Супрематизм служит лучшим примером «неорганизованного» или «непроизводительного» труда. Он отрицает любые критерии профессионального искусства и связанные с ними общественные функции. Поэтому супрематизм мог послужить и по-прежнему служит лучшей исходной точкой для марксистской рефлексии о зависимости искусства от его социального, экономического и политического контекста. По той же причине Маркс и Энгельс использовали «Единственного и его собственность» как исходный пункт для своих рассуждений о бессознательной, неотрефлектированной зависимости «единственного» от материальных, технических условий его деятельности, в том числе художественной. Лишь в том случае, если индивидуум полностью отрицает любые эксплицитные формы зависимости от культурных, идеологических и политических ценностей, господствующих в его обществе, он может разработать дискурс, тематизирующий скрытую, бессознательную, имплицитную зависимость этого индивидуума от технического, материального и политического контекста его существования, включая контекст его акта самоосвобождения. Только если индивидуум становится «ничем», обнаруживается контекст его существования. Сведение произведения искусства к пустоте, к нулю, к ничто открывает взгляду зрителя контекст этого произведения.
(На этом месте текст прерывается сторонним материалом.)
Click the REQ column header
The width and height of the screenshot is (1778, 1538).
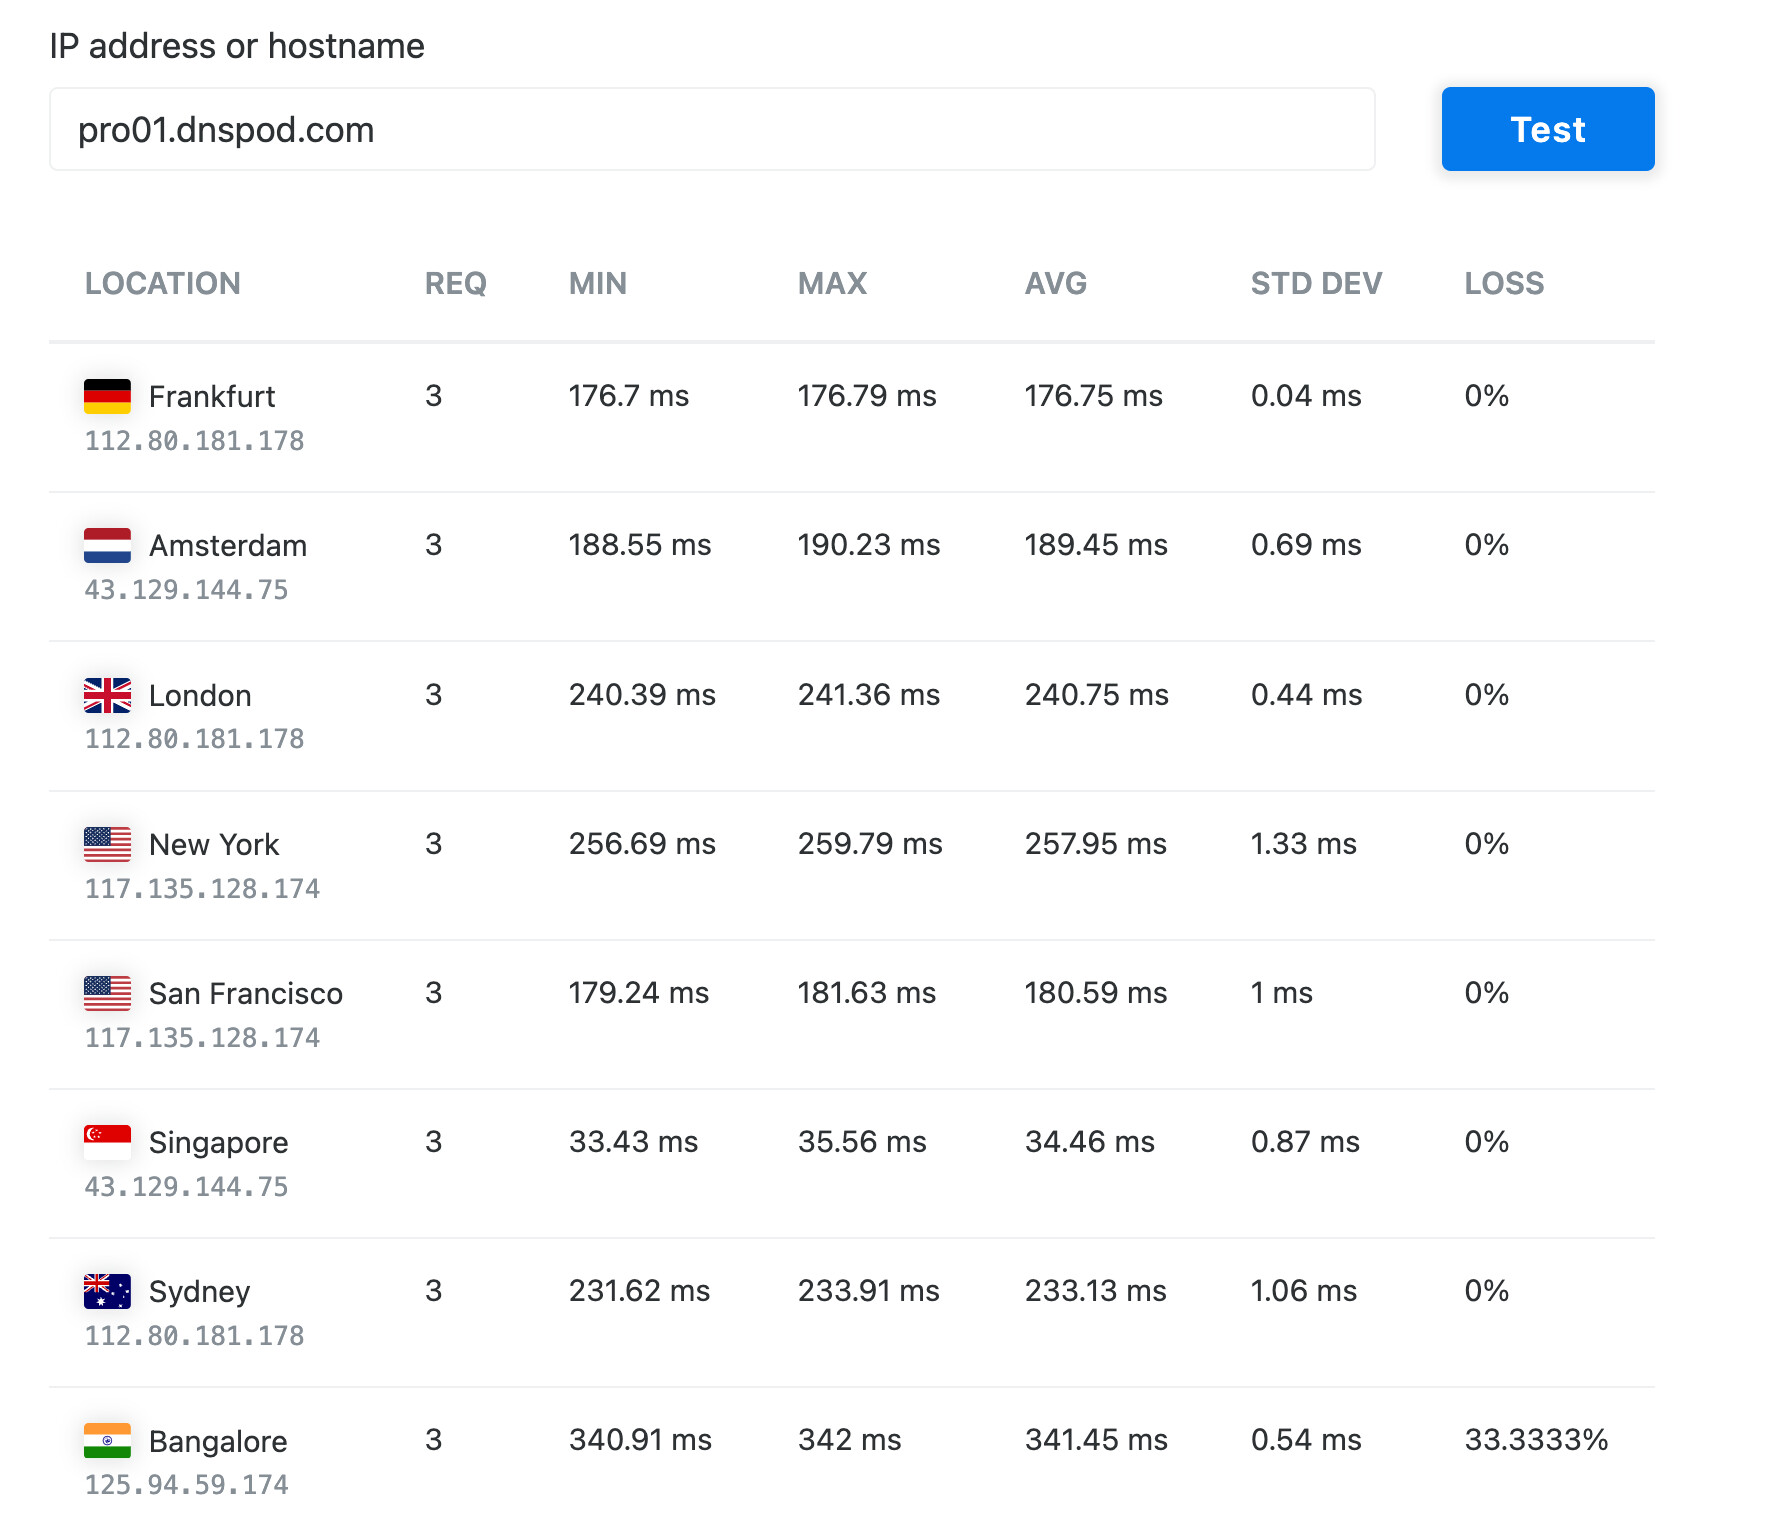click(455, 284)
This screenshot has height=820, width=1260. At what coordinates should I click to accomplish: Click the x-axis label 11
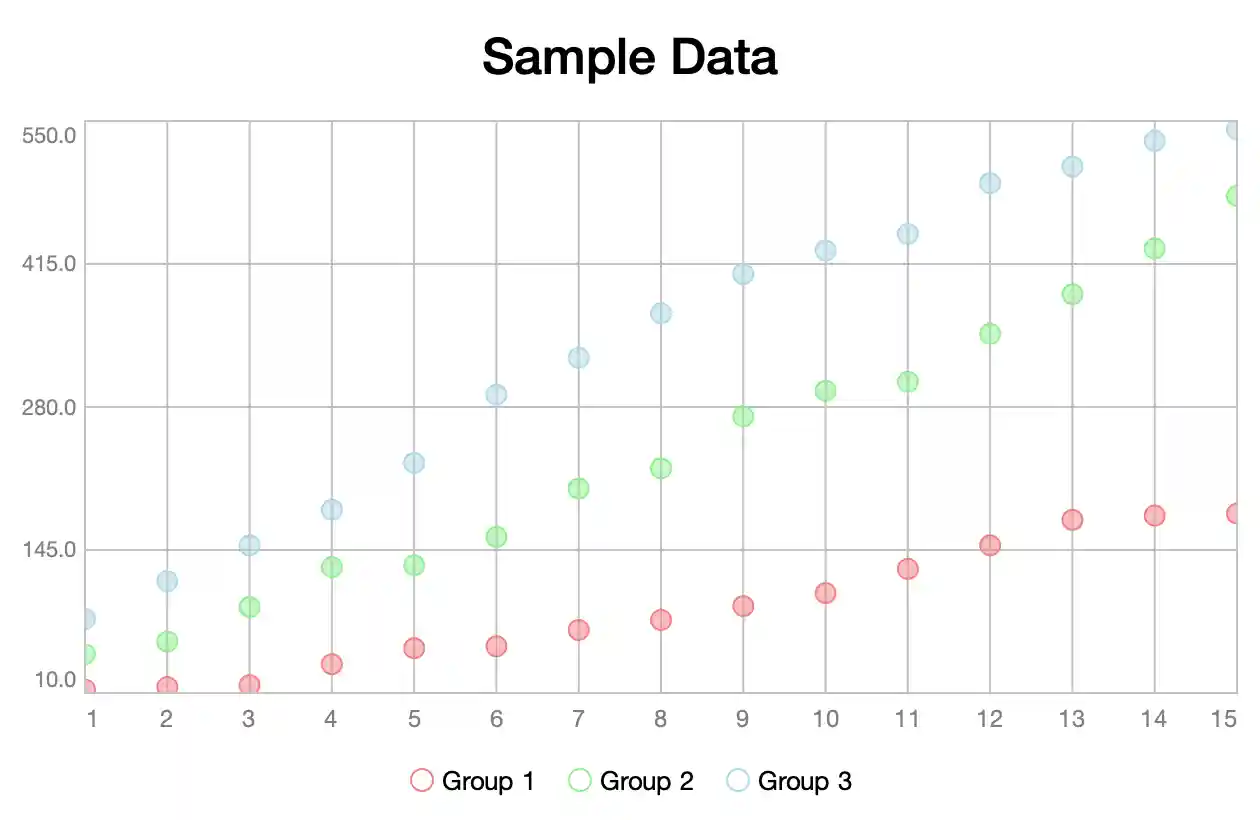pos(907,719)
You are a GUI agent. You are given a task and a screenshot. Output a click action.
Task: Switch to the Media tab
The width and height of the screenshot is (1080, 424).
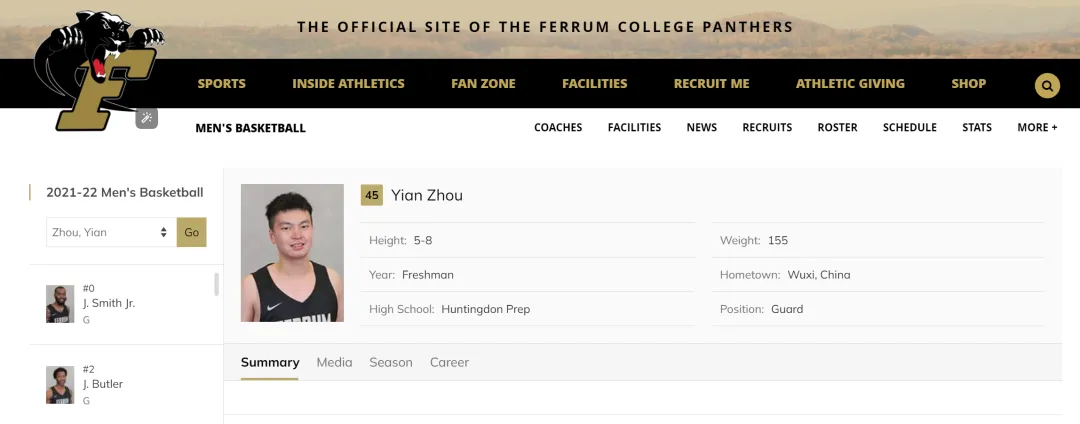click(334, 362)
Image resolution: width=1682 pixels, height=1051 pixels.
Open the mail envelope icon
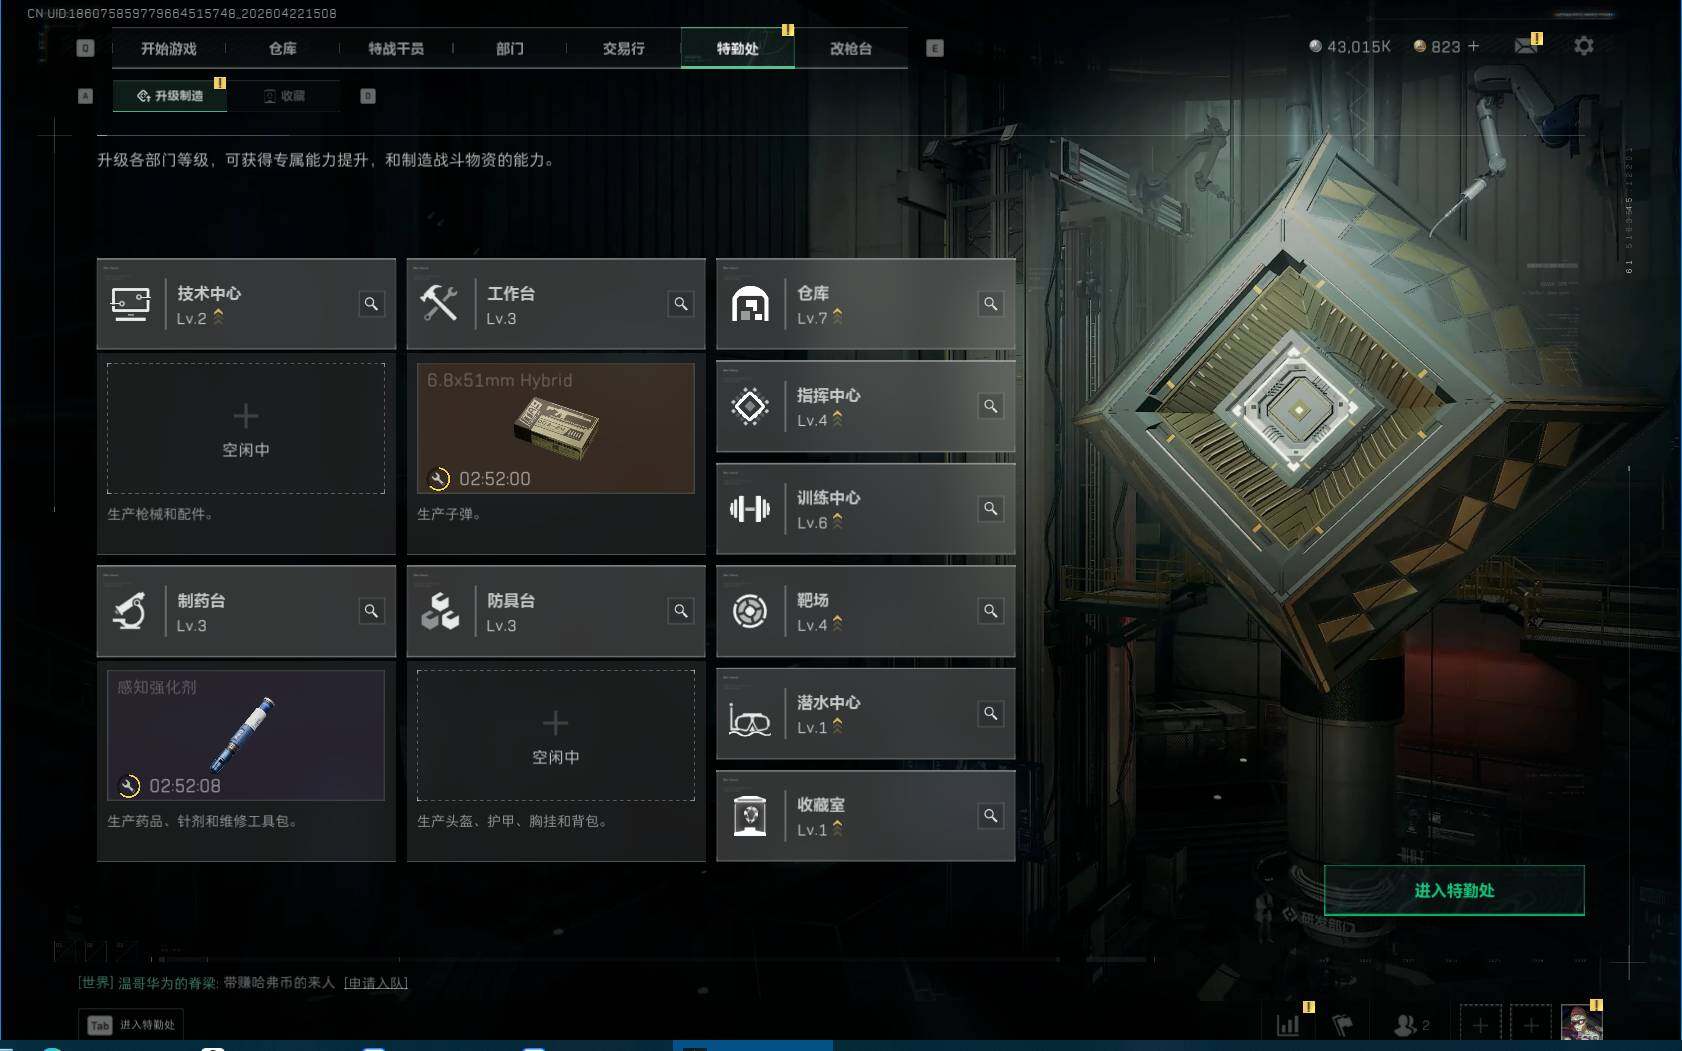pos(1526,46)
Как известно, концепция инсталляции была введена Майклом Фридом в рамках его анализа американского минимализма, в частности работ Дональда Джадда[37]. Фрид утверждает, что практикуемая минималистами предельная редукция произведения искусства перенаправляет взгляд зрителя с самого произведения на его контекст, понимаемый Фридом как сцену демонстрации этого произведения: выставочное пространство или природный ландшафт. Чтобы охарактеризовать этот перенос внимания, Фрид использовал понятие инсталляции. Иначе говоря, он безошибочно, пусть и с критическими намерениями, зафиксировал перемещение взгляда с произведения искусства, сведенного к ничто, на мир, в котором это ничто появляется. Но даже если американские минималисты повторяют супрематистский жест редукции (а тексты Джадда подтверждают это), минимализм одновременно объективирует и натурализует ничто супрематизма, размещая, как верно отмечает Фрид, минималистский объект внутри природного ландшафта. Такая ренатурализация ничто, разумеется, противоречит программе супрематизма. Для Малевича супрематизм означает бесповоротный разрыв с природным миром, и образом этого разрыва является «Черный квадрат». Состояние прозрачности возникает как раз вследствие этого разрыва. После возникновения этой новой прозрачности и благодаря ей становится видимым то, что не было видимо раньше, – то, что скрывалось за полнотой мира. Появление черного квадрата не означает перемещение взгляда на нечто уже существующее, на некие природные объекты за рамками черного квадрата, как это описывает Фрид в случае минимализма. Скорее он открывает доступ к тому, что находится внутри и позади черного квадрата, к скрытой сцене его появления. Самообнуление субъекта, в том числе художника, всегда предполагает определенную сцену, на которой это обнуление осуществляется. Как раз эту сцену Маркс и Энгельс пытаются описать, а современное искусство – обнаружить.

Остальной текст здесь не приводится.